问题描述
我是新的nokogiri和目前最熟悉的CSS选择器,我试图解析表中的信息,下面是表和我使用的代码示例,我坚持适当的if
表:
code>< div class =holder>
< div class =row>
< div class =c1>
<! - 内容我不需要 - >
< / div>
< div class =c2>
< span class =data>
<! - 内容我不需要 - >
< span class =data>
< / div>
< / div>
...
< div class =row>
< div class =c1>
SPECIFIC TEXT
< / div>
< div class =c2>
< span class =data>
我想要什么
< / span>
< / div>
< / div>
< / div>
我的脚本:(如果在表中找到SPECIFIC TEXT,数据变量 - 所以我搞错了do循环或if语句的知识)
data = []
page.agent.get(url)
page.search('div.row')。each do | row_data |
if(row_data.search('div.c1:contains(/ SPECIFIC TEXT /)')。text.strip
temp = row_data.search('div.c2 span.data')。 text.strip
data<< temp
end
end
当你可以在单个CSS选择器中提取所需的内容时,不需要停止和插入ruby逻辑。
data = page.search('div.row> div.c1:contains(SPECIFIC TEXT)+ div.c2 span.data')

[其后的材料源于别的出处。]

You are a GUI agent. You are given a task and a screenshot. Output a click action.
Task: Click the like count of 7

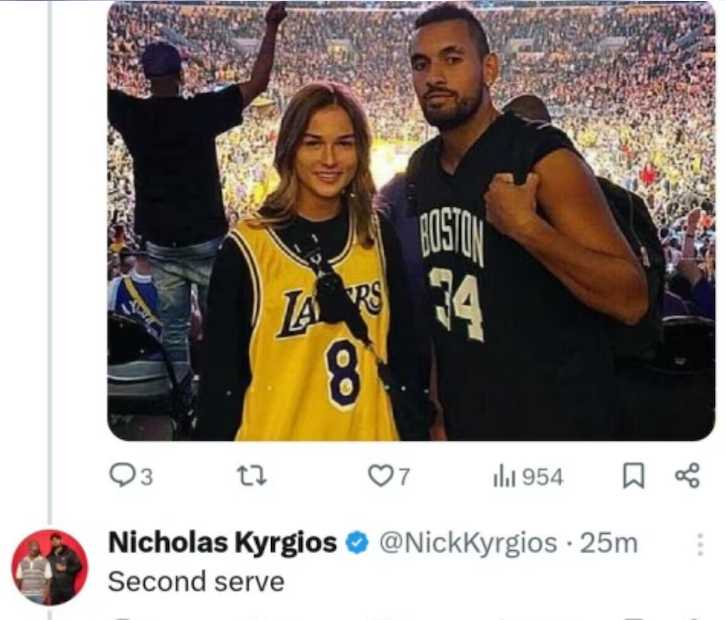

这将只包括与选择器匹配的那些(例如遵循SPECIFIC TEXT)。
这是您的逻辑可能出错的地方:
此代码
if(row_data.search('div.c1:contains(SPECIFIC TEXT)'...
temp = row_data.search('div.c2 span.data')...
首先搜索特定文本的行,然后如果匹配,则返回与第二个查询匹配的所有行,关键是CSS选择器中的
+
,它将返回紧随其后的元素(例如下一个兄弟元素)。我假设,下一个元素总是你想要的。I am new to nokogiri and so far most familiar with CSS selectors, I am trying to parse information from a table, below is a sample of the table and the code I'm using, I'm stuck on the appropriate if statement, as it seems to return the whole contents of the table.
Table:
<div class="holder"> <div class ="row"> <div class="c1"> <!-- Content I Don't need --> </div> <div class="c2"> <span class="data"> <!-- Content I Don't Need --> <span class="data"> </div> </div> ... <div class="row"> <div class="c1"> SPECIFIC TEXT </div> <div class="c2"> <span class="data"> What I want </span> </div> </div> </div>
My Script: (if SPECIFIC TEXT is found in the table it returns every "div.c2 span.data" variable - so I've either screwed up my knowledge of do loops or if statements)

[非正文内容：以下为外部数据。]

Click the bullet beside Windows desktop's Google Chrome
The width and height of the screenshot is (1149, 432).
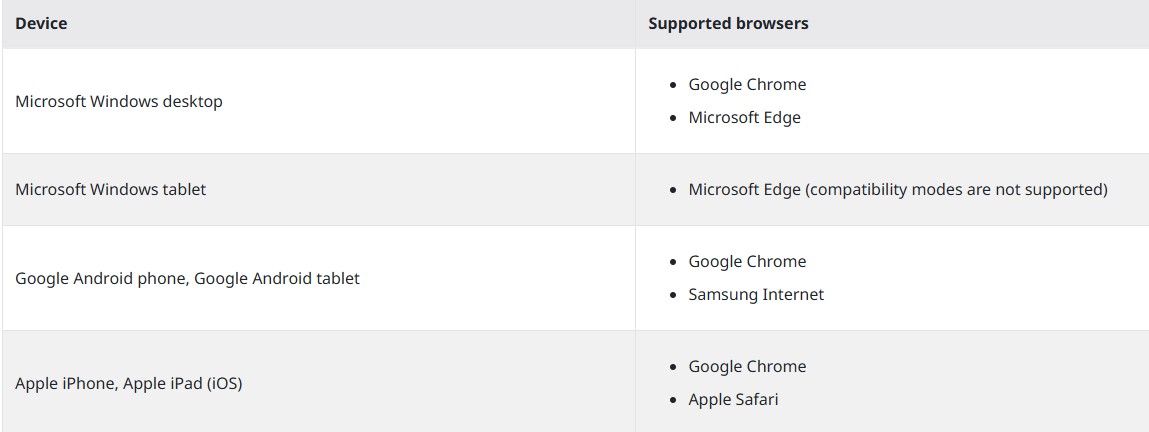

data = [] page.agent.get(url) page.search('div.row').each do |row_data| if (row_data.search('div.c1:contains("/SPECIFIC TEXT/")').text.strip temp = row_data.search('div.c2 span.data').text.strip data << temp end end
解决方案There's no need to stop and insert ruby logic when you can extract what you need in a single CSS selector.
data = page.search('div.row > div.c1:contains("SPECIFIC TEXT") + div.c2 span.data')
This will include only those that match the selector (e.g. follow the SPECIFIC TEXT).
Here's where your logic may have gone wrong:
This code
if (row_data.search('div.c1:contains("SPECIFIC TEXT")'... temp = row_data.search('div.c2 span.data')...
first searches the row for the specific text, then if it matches, returns ALL rows matching the second query, which has the same starting point. The key is the
+
in the CSS selector above which will return elements immediately following (e.g. the next sibling element). I'm making an assumption, of course, that the next element is always what you want.这篇关于nokogiri +机械化css选择器的文本的文章就介绍到这了,希望我们推荐的答案对大家有所帮助,也希望大家多多支持!